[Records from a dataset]
━━━━━━━━━━━━━━━━━━━━━━━━━━━━━━

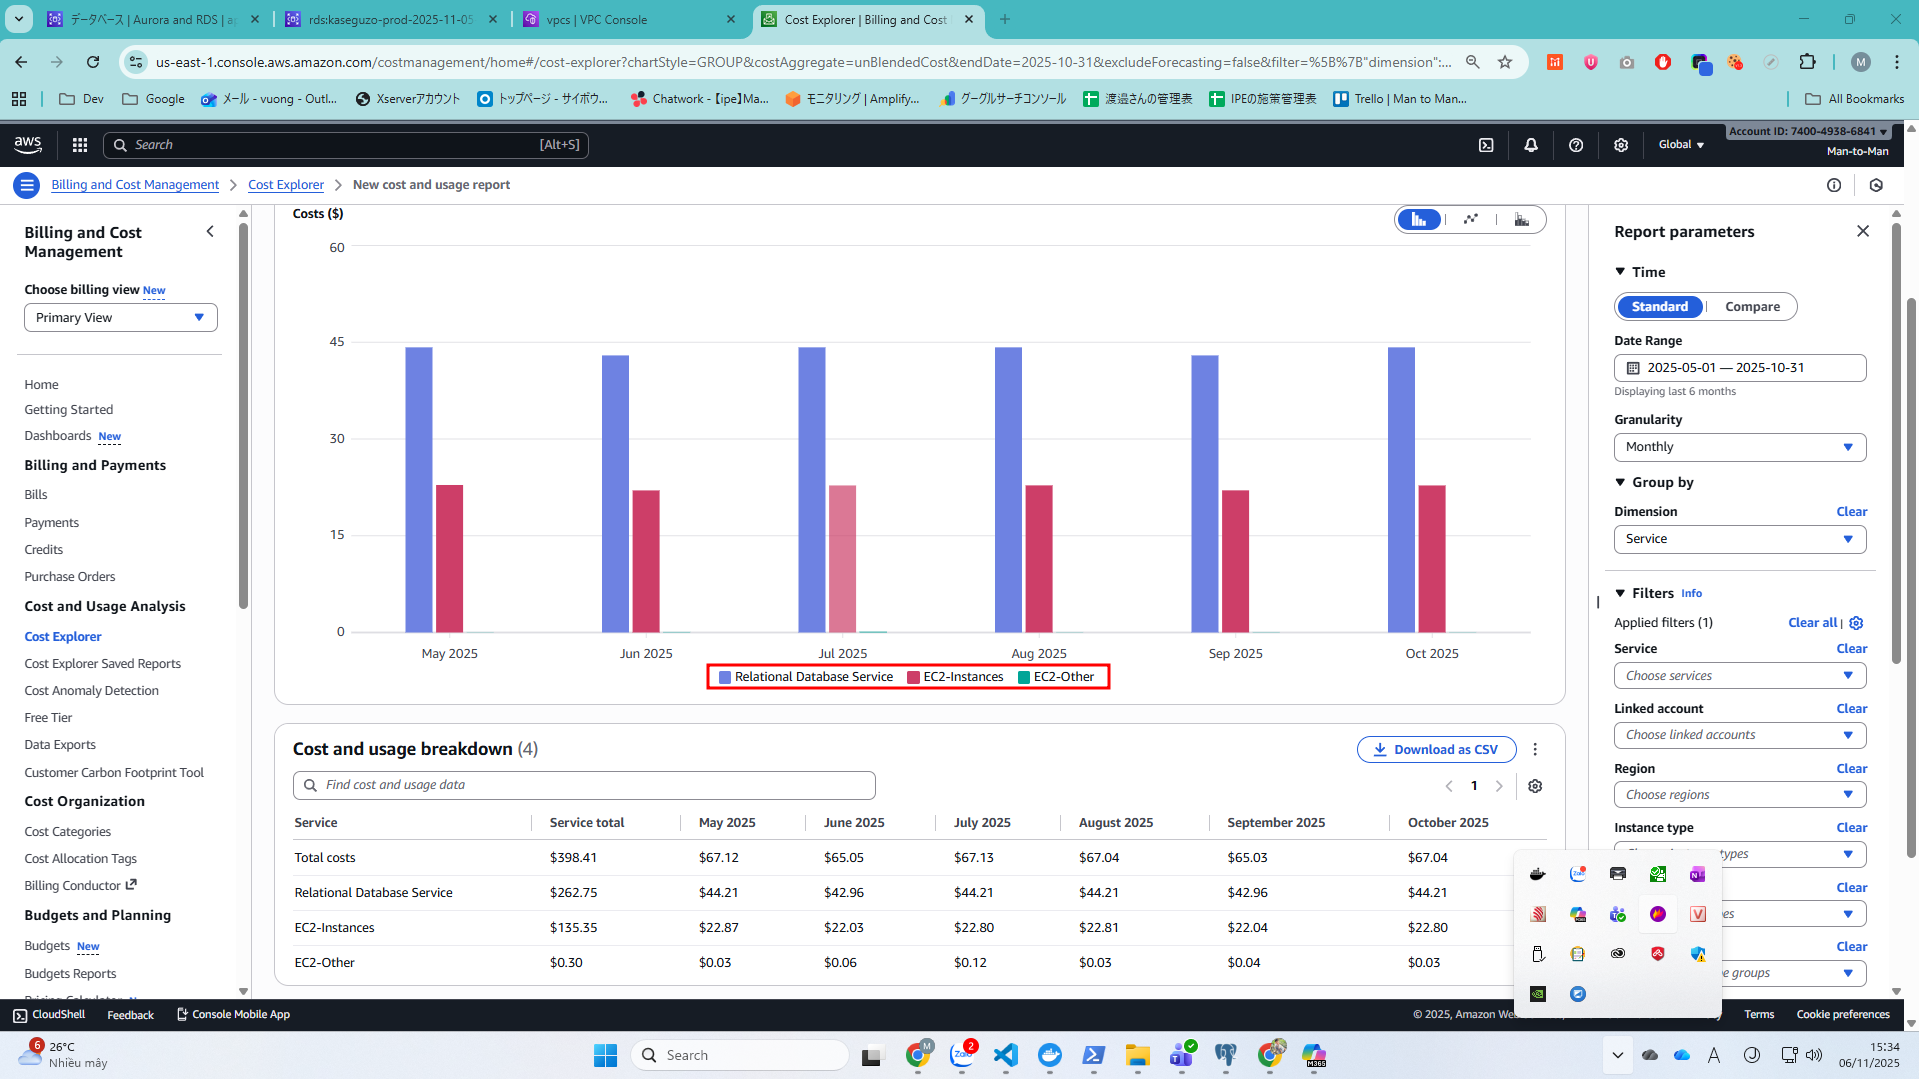Open Cost Anomaly Detection in sidebar
The width and height of the screenshot is (1919, 1079).
point(91,691)
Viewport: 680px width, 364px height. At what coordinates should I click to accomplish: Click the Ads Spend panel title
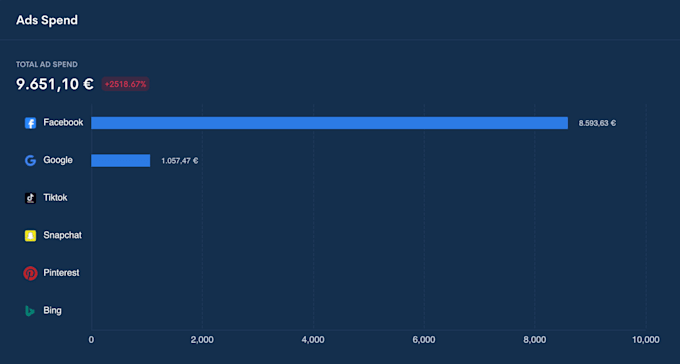[47, 20]
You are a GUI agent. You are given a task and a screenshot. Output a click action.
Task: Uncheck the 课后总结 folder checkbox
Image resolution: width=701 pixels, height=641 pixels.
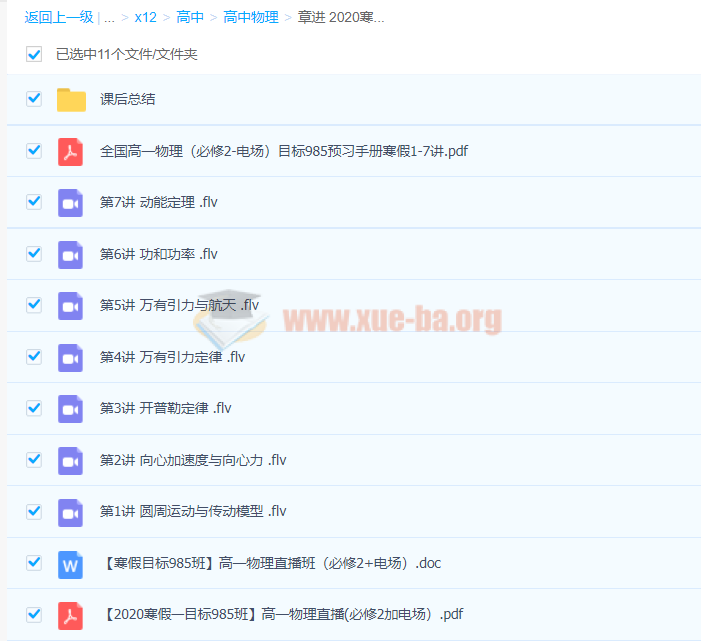(34, 98)
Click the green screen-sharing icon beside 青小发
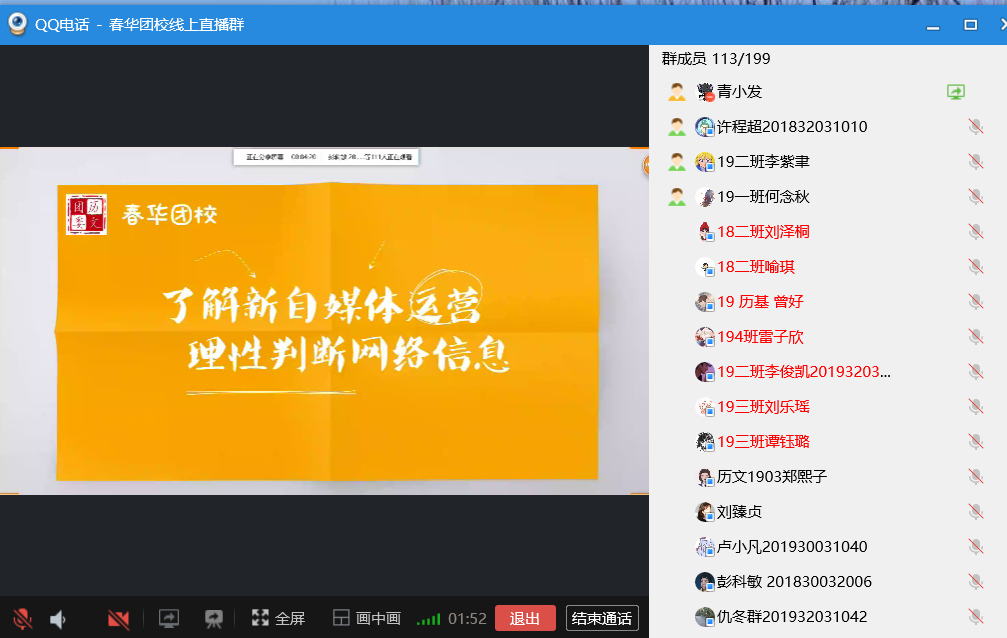This screenshot has width=1007, height=638. (x=956, y=92)

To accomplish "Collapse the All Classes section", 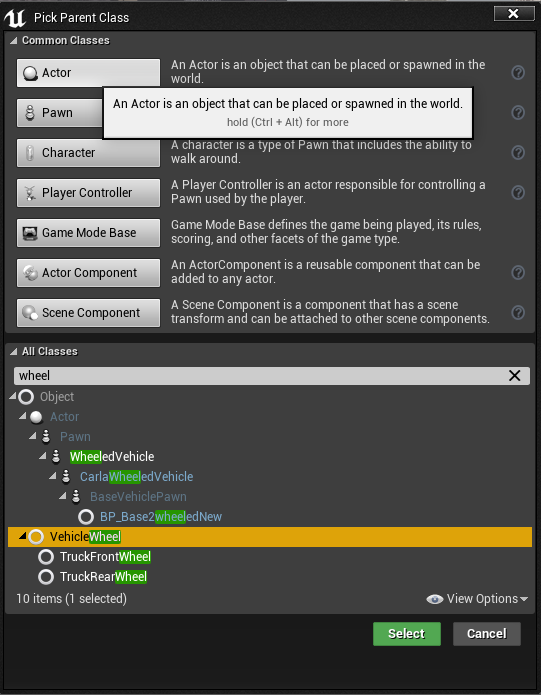I will click(13, 352).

━━━━━━━━━━━━━━━━━━━━━━━━━━━━━━

What you should do:
Looking above, find the stretch of lines that opens with the one holding "Viewport: 680px width, 364px" and closes with the one holding "Task: Uncheck the 课后总结 folder checkbox". Copy it exactly, pictures excluded.

Answer box:
Viewport: 680px width, 364px height. At what coordinates should I click to accomplish: Click the Ads Spend panel title
[47, 20]
You are a GUI agent. You are given a task and a screenshot. Output a click action.
Task: Uncheck the 课后总结 folder checkbox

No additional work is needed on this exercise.